The marsh tacky is a rare breed of colonial Spanish horse found in South Carolina. They are descended from Iberian horses that arrived on Spanish ships in the 1500s. The horses were abandoned along the South Carolina coast and managed to survive on their own. For centuries, these abandoned horses adapted to the environment and developed into a unique strain of colonial Spanish horse.
The breed derives the "tacky" part of their name from the English word meaning "common" or "cheap," because they were the most common horse in this area of the country for most of their history.
After the Civil War, they were commonly used by members of the Gullah community on the islands off the South Carolina shore for use in fields and gardens.
At Christmas, the Gullah men would have a horse race to determine who had bragging rights for the best horse on the island.

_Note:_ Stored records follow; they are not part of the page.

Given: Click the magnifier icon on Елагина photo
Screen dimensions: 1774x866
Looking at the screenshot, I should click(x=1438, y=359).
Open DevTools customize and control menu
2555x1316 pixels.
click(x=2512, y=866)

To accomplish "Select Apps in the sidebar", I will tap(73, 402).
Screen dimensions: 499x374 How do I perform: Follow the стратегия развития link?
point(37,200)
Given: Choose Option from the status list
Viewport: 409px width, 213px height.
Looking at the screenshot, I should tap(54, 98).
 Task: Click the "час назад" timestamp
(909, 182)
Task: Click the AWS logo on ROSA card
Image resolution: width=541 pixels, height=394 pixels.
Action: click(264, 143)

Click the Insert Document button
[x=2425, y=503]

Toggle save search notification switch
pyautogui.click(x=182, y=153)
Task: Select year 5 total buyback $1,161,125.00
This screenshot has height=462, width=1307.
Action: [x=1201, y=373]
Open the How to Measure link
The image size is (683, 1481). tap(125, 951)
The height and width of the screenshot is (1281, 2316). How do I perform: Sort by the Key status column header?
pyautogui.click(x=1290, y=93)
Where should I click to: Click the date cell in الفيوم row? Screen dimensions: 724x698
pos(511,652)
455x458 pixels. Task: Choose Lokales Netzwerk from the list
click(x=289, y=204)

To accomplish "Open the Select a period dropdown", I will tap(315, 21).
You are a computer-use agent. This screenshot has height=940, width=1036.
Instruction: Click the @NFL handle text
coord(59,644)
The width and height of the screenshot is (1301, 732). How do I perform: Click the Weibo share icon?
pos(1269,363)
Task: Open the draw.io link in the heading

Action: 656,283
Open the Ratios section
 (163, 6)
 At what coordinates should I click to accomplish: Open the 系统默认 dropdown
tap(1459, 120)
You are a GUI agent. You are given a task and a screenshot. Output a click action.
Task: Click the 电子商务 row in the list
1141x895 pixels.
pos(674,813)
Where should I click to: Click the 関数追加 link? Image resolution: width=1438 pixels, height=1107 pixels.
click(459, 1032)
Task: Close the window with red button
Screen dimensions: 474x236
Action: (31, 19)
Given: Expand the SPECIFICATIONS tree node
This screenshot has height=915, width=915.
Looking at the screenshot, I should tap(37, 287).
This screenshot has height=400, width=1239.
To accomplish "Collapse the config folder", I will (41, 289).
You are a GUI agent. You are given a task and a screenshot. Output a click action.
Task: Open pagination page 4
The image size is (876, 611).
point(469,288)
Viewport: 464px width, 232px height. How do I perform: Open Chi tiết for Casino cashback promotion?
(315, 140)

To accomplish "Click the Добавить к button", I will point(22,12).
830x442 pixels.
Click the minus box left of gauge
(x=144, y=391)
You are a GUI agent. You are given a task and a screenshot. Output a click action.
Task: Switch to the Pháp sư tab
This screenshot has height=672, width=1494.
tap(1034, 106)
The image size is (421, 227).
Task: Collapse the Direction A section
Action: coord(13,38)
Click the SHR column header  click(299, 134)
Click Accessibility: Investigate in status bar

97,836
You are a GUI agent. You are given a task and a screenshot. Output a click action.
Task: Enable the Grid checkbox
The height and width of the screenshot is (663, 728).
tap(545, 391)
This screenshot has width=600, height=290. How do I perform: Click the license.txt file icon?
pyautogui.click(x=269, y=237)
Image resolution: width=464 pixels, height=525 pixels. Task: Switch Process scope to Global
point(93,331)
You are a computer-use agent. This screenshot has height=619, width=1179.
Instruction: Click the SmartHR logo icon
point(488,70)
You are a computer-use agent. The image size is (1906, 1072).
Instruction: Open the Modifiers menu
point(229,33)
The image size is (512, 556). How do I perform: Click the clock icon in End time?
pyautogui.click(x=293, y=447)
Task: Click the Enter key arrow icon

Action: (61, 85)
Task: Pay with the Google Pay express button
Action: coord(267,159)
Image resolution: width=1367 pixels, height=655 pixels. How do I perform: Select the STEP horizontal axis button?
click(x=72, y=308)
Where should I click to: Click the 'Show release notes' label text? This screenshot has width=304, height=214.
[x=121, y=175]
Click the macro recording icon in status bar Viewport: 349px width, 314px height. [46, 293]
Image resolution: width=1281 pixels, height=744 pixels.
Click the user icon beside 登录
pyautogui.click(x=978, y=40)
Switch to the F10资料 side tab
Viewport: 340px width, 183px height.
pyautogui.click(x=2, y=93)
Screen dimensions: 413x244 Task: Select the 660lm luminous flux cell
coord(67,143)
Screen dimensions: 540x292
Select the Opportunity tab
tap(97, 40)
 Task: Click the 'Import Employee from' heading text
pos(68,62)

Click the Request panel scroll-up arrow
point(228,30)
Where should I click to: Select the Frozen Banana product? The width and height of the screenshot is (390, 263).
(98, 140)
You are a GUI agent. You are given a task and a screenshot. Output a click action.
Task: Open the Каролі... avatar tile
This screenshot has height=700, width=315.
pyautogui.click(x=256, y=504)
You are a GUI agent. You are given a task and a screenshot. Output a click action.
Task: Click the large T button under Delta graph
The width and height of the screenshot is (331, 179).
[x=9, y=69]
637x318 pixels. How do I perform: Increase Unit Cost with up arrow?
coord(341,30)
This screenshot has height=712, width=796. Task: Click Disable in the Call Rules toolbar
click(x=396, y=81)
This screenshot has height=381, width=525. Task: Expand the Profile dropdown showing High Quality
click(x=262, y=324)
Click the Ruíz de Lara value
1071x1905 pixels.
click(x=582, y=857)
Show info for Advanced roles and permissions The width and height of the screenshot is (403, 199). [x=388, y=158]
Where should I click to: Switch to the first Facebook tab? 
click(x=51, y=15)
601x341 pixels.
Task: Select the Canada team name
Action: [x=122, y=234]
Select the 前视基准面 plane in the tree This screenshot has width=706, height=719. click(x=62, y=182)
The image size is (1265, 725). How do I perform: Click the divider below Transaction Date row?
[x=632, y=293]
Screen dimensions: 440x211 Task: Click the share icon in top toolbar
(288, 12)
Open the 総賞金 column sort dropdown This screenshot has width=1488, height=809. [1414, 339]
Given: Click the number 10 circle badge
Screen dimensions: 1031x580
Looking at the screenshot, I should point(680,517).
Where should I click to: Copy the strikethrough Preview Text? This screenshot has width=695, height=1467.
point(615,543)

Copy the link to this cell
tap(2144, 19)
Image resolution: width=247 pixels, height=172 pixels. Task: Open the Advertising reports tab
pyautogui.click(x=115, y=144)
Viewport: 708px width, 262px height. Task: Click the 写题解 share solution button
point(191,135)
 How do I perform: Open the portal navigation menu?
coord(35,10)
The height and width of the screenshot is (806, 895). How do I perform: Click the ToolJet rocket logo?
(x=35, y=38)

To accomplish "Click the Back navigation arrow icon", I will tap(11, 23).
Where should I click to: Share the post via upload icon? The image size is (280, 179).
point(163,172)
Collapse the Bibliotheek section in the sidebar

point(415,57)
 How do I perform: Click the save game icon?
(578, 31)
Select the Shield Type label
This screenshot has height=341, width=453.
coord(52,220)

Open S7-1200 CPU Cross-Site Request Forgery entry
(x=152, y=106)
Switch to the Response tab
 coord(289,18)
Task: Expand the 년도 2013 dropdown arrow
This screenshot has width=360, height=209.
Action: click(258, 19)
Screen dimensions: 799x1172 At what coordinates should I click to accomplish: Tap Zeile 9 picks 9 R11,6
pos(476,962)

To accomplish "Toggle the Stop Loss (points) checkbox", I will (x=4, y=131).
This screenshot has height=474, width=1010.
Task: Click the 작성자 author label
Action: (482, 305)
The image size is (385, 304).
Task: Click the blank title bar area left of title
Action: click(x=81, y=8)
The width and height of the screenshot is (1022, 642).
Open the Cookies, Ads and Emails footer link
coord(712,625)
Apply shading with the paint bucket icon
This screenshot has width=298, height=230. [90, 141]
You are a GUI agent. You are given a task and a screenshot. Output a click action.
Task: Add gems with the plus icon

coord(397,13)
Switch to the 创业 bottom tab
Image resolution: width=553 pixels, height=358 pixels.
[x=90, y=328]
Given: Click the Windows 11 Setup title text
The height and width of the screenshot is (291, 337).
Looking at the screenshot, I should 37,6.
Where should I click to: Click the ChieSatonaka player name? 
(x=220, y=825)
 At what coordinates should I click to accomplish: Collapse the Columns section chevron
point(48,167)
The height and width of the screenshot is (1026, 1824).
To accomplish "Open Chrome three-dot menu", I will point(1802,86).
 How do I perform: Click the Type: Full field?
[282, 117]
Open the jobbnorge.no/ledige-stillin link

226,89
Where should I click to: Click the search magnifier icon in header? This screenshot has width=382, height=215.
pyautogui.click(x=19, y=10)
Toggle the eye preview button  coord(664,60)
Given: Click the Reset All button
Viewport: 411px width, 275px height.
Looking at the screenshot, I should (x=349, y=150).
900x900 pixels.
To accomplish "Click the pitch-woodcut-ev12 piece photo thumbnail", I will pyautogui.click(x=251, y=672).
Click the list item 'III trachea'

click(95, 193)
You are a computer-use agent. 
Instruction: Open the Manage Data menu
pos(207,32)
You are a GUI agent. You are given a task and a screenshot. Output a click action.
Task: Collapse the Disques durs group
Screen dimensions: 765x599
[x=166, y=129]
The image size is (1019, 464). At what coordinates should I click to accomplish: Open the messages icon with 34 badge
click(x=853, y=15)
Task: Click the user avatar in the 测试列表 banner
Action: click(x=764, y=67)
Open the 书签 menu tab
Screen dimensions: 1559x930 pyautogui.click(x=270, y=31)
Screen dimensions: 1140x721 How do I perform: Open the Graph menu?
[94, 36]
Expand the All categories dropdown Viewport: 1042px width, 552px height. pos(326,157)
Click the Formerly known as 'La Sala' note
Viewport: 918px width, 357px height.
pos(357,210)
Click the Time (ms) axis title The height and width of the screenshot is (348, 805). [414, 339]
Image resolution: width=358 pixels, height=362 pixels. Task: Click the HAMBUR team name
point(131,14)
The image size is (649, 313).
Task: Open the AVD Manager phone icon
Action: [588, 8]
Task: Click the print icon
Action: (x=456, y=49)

Here’s a story of memories of those days by Annette Cheek:
My eyes were as big as chinaware saucers as my daddy told us stories of marsh tacky horses running wild on Hilton Head Island.
My daddy was a river man, (not by trade but by passion) with reddish skin weathered by years of saltwater sting. His history lessons usually came while the “young ‘uns” were bent over a picnic table heading shrimp or picking blue crab caught earlier that day.
During those times, folks had no malls, no cable, video games or even fast food on the island. However, the river and the ocean had all the adventure we could handle. Hilton Head Island was a beautiful, tropical wilderness with no crime, no red lights and no stop signs. The island was like being in a world separate from the rest, where every day was paradise!
You could almost hear my heart beating with anticipation as the school bus approached my stop. Mr. Marston’s place was just a block from my house and he was so kind to allow our gang to ride his horses after school. We would saddle up the beautiful majestic beast and head out to Marshland Road, down Hwy. 278 then over to Folly Field Beach, racing to the water’s edge.
The weekends were full of excitement. The family tradition was to spend the day on the banks of the Broad River with family and friends. Daddy would spend the day casting his net and fishing while us young ‘uns would crab with our homemade chicken-neck bait lines. The marshland was brimming with wildlife. You could sit for hours and watch the fiddler crabs dance across the pluff mud, appear and disappear, just like magic. It was always a challenge — and not for the faint at heart — to try and catch a handful to use later for fishing bait. Sharing the catch of the day was a weekend tradition, bringing folks together that had never met.
Hot, humid mornings with air as thick as cotton started each long summer day and ended at sunset being covered with the familiar smell of Pluff Mud. It was time for supper and time to settle down and dream of tomorrows adventures.
Most every morning the gang would meet up down on the bank of the broad river, climbing the huge moss covered water oak trees that lined the river bank, watching for pirates and throwing together any makeshift raft we could muster up. Hence the name forced upon us by my daddy - “river rats”.
I guess you could say the “River Rats were daydreamers. We could sit on the bank of the broad for hours just coming up with all sorts of ideas and plans for mischief.
At dusk when the stars begin to pop out at you like pop corn, you could lay back on the ground and lookup and imagine all kind of stories of adventure. In the Bright sunshine, you could look up at the sky and imagine places and people you have never seen before. Daydreamers have the ability to go to far away places and experiences adventures which only ponder in one’s imagination. Sharing dreams is exactly what the “river rats” did. The “river rats” traveled to places only available in one’s deepest corner, where pirates roamed the rivers and monsters came from the deep.
It was always comforting to have a friend along when sharing such dreams.
Now, I don’t know about any wild horses but there was plenty of wild life and a whole lot to learn in the adventure of the “river rats” on Marsh Tacky Island.